* [SUPPLIED MATERIAL]:
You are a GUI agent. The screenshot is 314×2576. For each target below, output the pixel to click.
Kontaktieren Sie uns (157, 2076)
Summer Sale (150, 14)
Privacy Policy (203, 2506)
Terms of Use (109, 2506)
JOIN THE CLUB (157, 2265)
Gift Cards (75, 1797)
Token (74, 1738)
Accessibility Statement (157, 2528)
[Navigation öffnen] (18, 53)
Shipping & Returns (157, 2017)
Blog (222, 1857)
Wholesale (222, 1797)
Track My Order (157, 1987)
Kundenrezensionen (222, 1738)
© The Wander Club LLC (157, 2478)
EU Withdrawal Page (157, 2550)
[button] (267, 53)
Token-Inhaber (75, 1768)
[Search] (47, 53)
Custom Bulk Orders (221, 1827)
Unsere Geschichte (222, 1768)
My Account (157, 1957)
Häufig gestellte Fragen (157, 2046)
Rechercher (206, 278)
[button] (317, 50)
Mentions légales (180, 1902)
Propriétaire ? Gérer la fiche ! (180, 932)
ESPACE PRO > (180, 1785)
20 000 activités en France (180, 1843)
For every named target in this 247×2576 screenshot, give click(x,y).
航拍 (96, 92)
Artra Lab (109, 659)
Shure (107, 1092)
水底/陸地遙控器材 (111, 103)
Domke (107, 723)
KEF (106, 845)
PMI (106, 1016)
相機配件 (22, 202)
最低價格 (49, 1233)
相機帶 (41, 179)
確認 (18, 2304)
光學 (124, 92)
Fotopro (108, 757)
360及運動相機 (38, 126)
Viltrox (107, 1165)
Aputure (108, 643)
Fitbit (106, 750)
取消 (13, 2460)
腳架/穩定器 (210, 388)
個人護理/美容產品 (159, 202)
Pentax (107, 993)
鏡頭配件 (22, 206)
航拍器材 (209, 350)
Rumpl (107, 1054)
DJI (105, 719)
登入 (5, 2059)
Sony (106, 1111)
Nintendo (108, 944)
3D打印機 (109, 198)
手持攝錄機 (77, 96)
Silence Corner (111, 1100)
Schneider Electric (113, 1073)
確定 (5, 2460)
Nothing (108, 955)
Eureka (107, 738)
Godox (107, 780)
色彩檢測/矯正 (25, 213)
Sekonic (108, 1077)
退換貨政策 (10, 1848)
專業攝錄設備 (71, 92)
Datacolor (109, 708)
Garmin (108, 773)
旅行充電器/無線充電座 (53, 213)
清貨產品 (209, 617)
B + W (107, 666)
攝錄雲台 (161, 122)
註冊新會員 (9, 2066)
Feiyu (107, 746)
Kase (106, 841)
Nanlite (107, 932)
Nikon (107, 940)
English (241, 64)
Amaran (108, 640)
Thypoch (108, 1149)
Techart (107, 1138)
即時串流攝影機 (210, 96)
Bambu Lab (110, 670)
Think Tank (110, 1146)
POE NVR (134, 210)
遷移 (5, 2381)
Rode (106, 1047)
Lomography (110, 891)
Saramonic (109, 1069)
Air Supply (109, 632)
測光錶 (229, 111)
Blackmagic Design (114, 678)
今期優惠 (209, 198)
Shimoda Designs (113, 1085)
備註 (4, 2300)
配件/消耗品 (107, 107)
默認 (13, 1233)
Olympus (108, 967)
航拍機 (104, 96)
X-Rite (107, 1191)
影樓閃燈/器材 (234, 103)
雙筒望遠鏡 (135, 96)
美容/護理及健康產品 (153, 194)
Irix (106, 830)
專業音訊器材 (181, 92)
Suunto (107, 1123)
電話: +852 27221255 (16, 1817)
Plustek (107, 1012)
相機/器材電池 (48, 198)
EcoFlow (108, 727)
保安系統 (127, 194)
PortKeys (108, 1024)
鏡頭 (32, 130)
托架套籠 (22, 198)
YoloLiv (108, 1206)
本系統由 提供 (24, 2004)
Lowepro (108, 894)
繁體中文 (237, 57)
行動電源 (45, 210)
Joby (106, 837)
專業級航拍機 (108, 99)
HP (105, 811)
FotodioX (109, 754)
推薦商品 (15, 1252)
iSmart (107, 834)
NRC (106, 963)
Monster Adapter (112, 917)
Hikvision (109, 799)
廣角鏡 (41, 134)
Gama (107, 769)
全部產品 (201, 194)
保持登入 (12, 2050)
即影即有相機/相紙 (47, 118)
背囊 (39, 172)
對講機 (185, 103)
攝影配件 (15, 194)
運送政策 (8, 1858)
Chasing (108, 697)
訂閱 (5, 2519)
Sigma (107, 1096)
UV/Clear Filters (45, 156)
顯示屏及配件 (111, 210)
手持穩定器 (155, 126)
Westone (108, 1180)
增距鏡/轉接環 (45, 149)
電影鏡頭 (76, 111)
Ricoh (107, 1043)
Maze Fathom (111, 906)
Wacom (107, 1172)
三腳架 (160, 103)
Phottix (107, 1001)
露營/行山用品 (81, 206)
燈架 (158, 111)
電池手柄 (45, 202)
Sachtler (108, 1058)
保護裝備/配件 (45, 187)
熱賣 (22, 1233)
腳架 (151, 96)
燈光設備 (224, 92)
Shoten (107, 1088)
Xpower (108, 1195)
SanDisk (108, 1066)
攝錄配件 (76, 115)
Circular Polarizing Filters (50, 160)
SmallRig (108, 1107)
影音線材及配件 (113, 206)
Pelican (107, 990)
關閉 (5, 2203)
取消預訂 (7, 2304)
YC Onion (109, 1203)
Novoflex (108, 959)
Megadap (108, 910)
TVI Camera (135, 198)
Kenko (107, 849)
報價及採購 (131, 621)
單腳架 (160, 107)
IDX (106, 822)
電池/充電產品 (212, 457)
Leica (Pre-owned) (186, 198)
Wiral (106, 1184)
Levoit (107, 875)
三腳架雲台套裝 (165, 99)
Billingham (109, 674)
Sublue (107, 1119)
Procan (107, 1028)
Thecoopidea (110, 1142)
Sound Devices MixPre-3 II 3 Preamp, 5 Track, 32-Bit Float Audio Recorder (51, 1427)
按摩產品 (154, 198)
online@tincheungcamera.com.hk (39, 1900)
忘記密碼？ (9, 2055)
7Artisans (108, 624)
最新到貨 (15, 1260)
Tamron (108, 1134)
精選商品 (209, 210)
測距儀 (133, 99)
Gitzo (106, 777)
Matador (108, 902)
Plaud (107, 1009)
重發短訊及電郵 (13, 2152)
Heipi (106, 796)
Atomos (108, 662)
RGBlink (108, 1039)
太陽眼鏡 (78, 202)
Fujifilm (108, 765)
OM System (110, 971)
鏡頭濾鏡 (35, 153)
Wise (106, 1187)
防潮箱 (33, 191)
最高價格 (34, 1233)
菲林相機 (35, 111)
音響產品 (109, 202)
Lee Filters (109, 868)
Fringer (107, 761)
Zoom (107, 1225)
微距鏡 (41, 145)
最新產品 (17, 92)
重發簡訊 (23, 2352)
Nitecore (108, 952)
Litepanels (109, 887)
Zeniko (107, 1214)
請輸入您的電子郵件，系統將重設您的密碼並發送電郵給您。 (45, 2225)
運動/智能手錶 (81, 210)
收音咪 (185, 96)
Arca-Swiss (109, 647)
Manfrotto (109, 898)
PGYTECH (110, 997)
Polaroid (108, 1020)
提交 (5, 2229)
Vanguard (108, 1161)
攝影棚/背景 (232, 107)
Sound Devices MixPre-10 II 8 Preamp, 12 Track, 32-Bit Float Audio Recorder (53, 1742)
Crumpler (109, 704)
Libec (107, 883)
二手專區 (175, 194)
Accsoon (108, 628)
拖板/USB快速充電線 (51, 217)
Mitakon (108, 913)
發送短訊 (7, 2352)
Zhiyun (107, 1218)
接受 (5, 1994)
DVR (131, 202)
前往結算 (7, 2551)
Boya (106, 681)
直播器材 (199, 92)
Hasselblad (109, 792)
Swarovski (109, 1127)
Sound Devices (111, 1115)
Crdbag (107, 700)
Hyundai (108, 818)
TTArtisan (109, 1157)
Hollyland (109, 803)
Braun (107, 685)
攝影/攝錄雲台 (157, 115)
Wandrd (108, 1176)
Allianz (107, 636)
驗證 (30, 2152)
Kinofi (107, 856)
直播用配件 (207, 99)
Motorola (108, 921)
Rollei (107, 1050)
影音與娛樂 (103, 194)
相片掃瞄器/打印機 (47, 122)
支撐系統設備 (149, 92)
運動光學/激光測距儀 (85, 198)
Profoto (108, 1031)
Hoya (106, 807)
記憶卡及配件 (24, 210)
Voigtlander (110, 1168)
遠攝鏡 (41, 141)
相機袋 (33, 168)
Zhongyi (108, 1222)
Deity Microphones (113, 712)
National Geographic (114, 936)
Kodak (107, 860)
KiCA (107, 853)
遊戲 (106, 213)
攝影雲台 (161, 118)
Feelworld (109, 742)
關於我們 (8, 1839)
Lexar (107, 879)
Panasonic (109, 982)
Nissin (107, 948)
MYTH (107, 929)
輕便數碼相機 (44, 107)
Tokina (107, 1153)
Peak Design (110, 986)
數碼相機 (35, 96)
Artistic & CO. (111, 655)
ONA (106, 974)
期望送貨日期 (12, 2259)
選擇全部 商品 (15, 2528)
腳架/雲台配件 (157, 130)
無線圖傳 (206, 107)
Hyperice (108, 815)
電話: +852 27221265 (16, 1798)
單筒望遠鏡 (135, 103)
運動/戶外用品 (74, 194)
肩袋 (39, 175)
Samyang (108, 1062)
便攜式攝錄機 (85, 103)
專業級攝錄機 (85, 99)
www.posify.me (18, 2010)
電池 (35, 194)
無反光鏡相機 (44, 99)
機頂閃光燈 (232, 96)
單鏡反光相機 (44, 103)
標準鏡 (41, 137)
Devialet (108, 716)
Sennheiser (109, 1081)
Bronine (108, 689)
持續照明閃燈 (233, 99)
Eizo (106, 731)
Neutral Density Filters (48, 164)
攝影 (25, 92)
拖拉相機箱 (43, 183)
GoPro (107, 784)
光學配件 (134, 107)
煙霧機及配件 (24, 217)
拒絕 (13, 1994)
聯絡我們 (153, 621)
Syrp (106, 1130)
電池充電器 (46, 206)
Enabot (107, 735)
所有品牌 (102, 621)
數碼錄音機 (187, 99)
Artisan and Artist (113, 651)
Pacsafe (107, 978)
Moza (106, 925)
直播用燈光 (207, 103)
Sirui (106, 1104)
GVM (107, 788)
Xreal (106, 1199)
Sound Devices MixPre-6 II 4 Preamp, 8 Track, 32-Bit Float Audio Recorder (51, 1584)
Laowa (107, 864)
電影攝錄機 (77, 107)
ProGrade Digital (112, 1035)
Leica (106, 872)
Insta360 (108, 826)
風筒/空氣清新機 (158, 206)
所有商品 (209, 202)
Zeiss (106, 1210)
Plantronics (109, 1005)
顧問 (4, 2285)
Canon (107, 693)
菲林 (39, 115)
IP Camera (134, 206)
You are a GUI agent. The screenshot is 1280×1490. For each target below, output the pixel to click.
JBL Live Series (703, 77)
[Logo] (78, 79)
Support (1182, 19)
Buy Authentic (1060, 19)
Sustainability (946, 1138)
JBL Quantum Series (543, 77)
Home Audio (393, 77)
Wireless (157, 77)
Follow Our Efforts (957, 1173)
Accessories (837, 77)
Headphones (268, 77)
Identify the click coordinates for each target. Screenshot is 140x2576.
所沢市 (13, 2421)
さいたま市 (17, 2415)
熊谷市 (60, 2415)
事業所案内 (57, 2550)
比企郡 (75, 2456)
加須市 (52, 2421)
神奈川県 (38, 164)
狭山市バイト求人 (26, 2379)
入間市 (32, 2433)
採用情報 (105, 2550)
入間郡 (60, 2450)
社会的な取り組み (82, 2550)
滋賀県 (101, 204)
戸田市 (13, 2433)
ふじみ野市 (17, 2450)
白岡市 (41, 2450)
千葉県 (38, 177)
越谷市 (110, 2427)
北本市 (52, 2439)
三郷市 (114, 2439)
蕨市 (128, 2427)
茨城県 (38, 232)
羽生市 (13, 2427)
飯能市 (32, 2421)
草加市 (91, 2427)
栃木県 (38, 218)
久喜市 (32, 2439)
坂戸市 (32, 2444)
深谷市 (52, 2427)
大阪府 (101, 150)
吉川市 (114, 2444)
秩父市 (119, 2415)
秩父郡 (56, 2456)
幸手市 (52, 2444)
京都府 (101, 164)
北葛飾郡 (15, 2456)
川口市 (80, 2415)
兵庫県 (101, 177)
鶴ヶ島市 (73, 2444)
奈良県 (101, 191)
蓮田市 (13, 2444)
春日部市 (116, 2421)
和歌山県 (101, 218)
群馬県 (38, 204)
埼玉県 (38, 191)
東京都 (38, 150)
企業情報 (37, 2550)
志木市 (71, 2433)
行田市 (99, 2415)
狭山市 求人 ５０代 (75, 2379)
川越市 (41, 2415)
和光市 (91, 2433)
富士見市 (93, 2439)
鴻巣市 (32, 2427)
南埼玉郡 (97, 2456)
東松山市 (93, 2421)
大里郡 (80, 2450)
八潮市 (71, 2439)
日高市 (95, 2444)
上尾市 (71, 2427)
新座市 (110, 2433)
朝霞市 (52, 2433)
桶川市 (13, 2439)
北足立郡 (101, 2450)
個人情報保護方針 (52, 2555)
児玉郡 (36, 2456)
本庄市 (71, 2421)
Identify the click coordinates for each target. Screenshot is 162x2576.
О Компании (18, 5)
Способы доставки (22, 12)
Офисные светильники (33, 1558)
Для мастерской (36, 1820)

* [EXERCISE BRIEF]: All that is wanted is the stretch of lines above from the one containing "Saramonic (109, 1069)" through the one containing "EcoFlow (108, 727)", duplicated exactly.

* [REPLY TO THE EXERCISE]:
Saramonic (109, 1069)
Air Supply (109, 632)
測光錶 (229, 111)
Blackmagic Design (114, 678)
今期優惠 (209, 198)
Shimoda Designs (113, 1085)
備註 (4, 2300)
配件/消耗品 (107, 107)
默認 (13, 1233)
Olympus (108, 967)
航拍機 (104, 96)
X-Rite (107, 1191)
影樓閃燈/器材 (234, 103)
雙筒望遠鏡 (135, 96)
美容/護理及健康產品 (153, 194)
Irix (106, 830)
專業音訊器材 (181, 92)
Suunto (107, 1123)
電話: +852 27221255 (16, 1817)
Plustek (107, 1012)
相機/器材電池 (48, 198)
EcoFlow (108, 727)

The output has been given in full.